Brace yourself. If this scenario happens, the orange-skinned parrot will be squawking, "Hoax! Fraud! Rigged! Hoax! Fraud! Rigged! Awwkkk!"
How a 'blue shift' in mail ballots might set off election week chaos
Reuters, Sep 8 2020
When polls closed in Arizona's Senate race in November 2018, initial results from in-person voting showed Republican Martha McSally in the lead. Her advantage evaporated in the days that followed with the tallying of postal ballots. "Electoral corruption - call for a new election?" President Donald Trump posted on Twitter at the time. His suggestion had no effect, and McSally conceded to Democrat Kyrsten Sinema six days after election day.

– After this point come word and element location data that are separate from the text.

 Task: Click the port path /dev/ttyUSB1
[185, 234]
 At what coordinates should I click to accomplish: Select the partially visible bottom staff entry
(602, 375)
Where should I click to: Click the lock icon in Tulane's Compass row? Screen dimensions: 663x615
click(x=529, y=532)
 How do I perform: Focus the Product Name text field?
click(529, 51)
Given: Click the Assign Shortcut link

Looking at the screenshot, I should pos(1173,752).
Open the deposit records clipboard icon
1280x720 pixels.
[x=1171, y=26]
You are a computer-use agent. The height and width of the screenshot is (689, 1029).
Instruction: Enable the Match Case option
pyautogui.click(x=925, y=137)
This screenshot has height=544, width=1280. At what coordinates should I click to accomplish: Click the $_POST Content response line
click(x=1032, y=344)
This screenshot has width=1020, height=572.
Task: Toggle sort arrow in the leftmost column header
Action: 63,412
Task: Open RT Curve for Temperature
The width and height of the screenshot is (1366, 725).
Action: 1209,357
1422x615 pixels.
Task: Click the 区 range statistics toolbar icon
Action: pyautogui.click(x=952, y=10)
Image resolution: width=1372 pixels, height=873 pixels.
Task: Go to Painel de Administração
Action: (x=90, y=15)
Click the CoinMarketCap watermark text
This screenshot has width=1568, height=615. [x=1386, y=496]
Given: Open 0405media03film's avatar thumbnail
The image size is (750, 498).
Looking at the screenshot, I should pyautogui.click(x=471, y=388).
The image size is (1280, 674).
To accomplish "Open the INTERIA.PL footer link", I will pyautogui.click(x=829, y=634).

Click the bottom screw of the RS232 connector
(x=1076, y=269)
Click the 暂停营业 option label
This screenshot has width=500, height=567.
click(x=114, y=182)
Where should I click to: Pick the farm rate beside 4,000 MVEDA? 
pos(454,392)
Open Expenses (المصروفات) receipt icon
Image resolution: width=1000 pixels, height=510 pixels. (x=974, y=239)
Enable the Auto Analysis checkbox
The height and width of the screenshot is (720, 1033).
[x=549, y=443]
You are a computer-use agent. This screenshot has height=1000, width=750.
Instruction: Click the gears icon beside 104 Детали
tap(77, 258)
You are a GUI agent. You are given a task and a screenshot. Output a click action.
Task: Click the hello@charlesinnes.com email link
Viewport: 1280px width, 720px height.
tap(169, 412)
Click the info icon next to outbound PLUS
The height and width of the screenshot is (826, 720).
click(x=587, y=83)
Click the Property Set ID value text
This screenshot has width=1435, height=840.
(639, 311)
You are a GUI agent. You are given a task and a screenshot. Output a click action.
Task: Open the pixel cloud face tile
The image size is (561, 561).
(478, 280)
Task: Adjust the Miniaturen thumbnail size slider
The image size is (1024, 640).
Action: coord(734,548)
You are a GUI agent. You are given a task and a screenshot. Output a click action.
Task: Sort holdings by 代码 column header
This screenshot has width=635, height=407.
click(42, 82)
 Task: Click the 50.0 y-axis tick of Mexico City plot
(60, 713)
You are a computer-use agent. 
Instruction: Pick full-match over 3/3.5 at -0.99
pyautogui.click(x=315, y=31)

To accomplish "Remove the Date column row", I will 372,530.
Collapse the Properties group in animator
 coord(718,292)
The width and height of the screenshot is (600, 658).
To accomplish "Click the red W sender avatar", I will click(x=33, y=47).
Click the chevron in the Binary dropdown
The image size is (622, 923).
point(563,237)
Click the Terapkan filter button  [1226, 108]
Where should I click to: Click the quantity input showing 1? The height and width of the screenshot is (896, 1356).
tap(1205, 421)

A similar "blue shift," with blue representing Democrats, could play out in the November 3 Presidential election, with the Republican Trump ahead in early returns and Democrat Joe Biden emerging as the winner in the days that follow. Nearly half of Democrats say they plan to vote by mail, while only one quarter of Republicans plan to do so. Demand is driven in no small part by fear of infection from the coronavirus in public. Counting mail ballots is often slower because officials must open thick envelopes, verify the ballots and validate voters' identities, compared with the simpler, speedier process at a polling center where voters cast ballots in person.
Biden's campaign is bracing for Trump to complain the contest is being stolen as the lead shifts, say people close to the Biden campaign. Even some Republicans worry that Trump might exploit the uncertainty to cast doubt on the results if he ends up losing. "The longer it takes to count absentee ballots, the more the narrative will take hold among Trump supporters and will be their 'proof' to question unfavorable election results," said Dennis Darnoi, a Republican strategist based in Michigan, a state Trump won by less than a percentage point in 2016. Trump repeatedly makes unfounded claims that mail voting leads to fraud, even though multiple studies show voter fraud in the United States to be extremely rare.